Paris Hilton is laying bare her past trauma while attending a reform school as a teen. She says the only thing that ‘saved her sanity’ was thinking about who she would become once she made it out.
Paris Hilton is finally ready to talk about the agonizing ordeal she went through as a teen when she was sent away to a wilderness reform school. The 39-year-old party girl turned entrepreneur says that the experience still gives her “nightmares” over two decades later. The DJ gives a hint at her traumatic experience in the trailer which dropped for her upcoming YouTube Originals documentary, This Is Paris, which you can watch above.

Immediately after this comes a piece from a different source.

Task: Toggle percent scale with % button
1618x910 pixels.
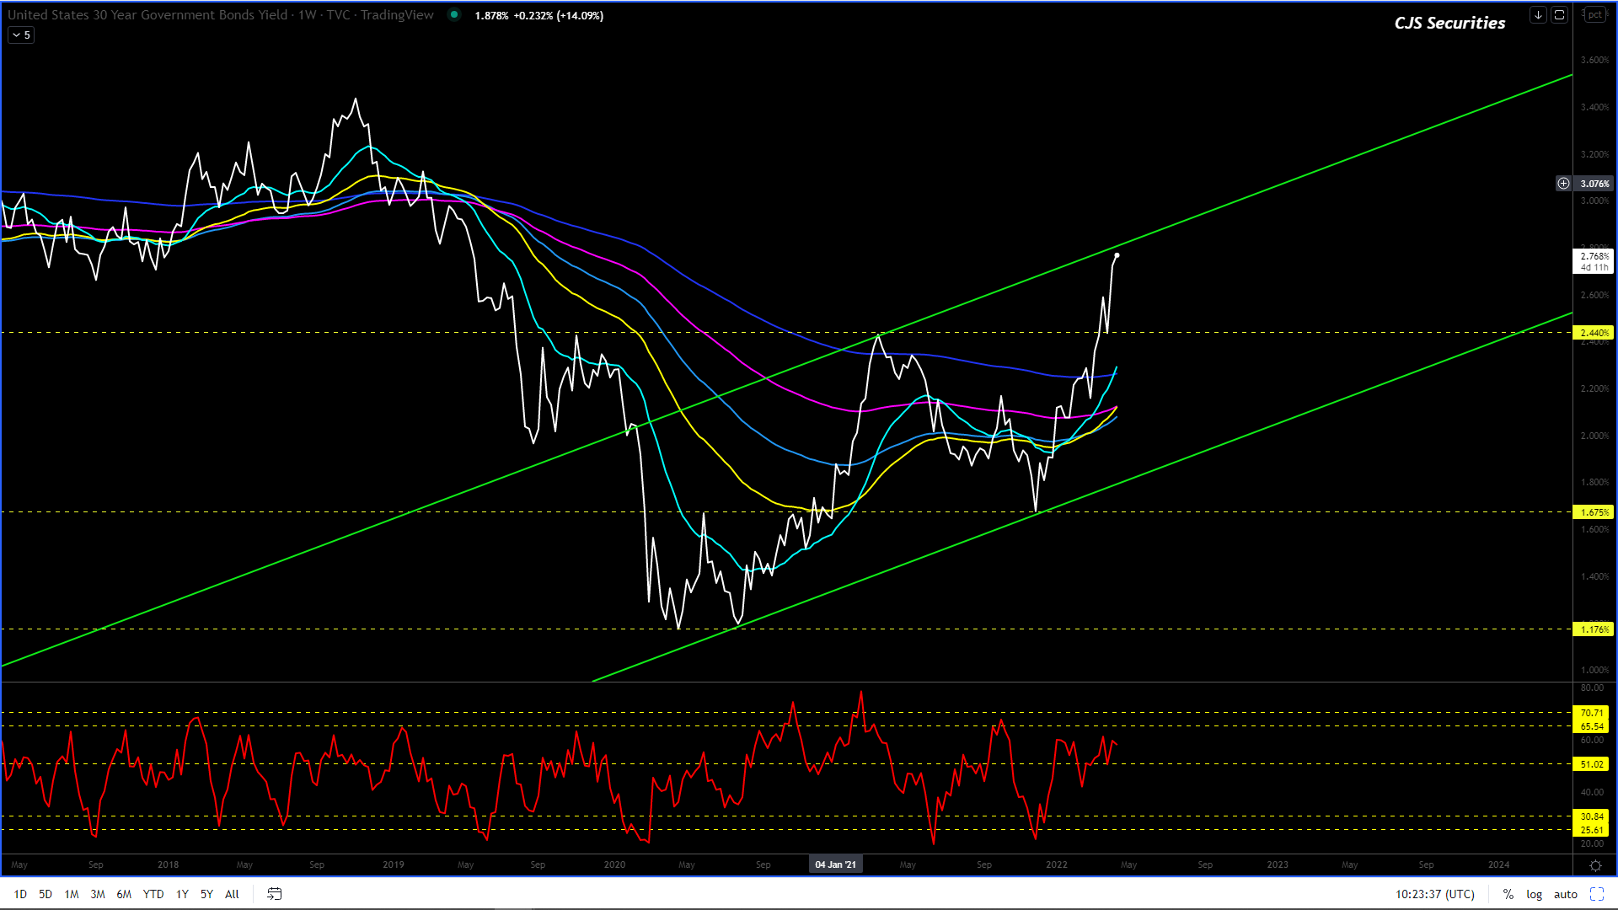Action: (1508, 894)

As Paris is seen DJ’ing in front of a massive audience in Belgium, her sister Nicky Hilton Rothschild, 36, says “They say [with] trauma, the mind may forget, but the body never forgets. It’s trapped in you, and it can come out whenever.” Paris is then shown taking off her makeup and crawling under the covers of her bed as she explains in a voice over, “I don’t even know who I am sometimes. I didn’t used to be that way.” She’s then seen in videos from her youth, as Paris admits, “Something happened in my childhood that I’ve never talked about with anyone.”
Paris Hilton cries about past trauma from attending a reform school as a teen in her new documentary. Photo credit: YouTube.
“I just heard screaming bloody murder,” Nicky recalls while discussing the past with Paris and their mom Kathy Hilton, 61. “But I couldn’t tell you guys, because every time I tried, I would get punished by them. I still have nightmares about it,” Paris replies. Clips are then shown of a teenage Paris in front of a bunk bed with what appears to be her dad’s voice exclaiming excitedly, “Here were are at Paris’ new school!” Kathy and Nicky are seen in the room with her, and later walking down the hall of the dormitory.
“The only thing that saved my sanity was thinking about who I wanted to become when I got out of there. I just created this brand and this persona and this character, and I’ve been stuck with her ever since,” the heiress goes on to explain, apparently referring to her party girl image and “spoiled airhead” that she portrayed on her early aughts Fox reality series The Simple Life.
Paris Hilton out and about with her pink dog in Malibu, CA on July 6, 2020. Photo credit: ENEWS/MEGA
Paris told Naomi Campbell during the Apr. 17 episode of the supermodel’s YouTube show No Filter about how she was taken from her Beverly Hills home and put into the wilderness camp school when discussing the upcoming documentary. “I talked about a lot of things which I’ve never discussed, such as one night I was taken from my room and put into this school, which they ended up closing them down but now they’re reopened. It’s something I never discuss that I have nightmares about every single night,” Paris told her close pal.
“It was both [a terrible camp]. It was a wilderness camp and also just these schools where they just mentally and physically abuse the children and it’s still happening today. That’s why I wanted to talk about it, because I don’t think this… this should not happen to any child.” She said that the experience “definitely” traumatized her. “I think that’s why I’m so strong, because I’ve been through so much. People think it’s just all this glamour and fun and all that, but they don’t realize why I do what I do and why I wanted to become this.” This Is Paris debuts on her YouTube channel on September 14th.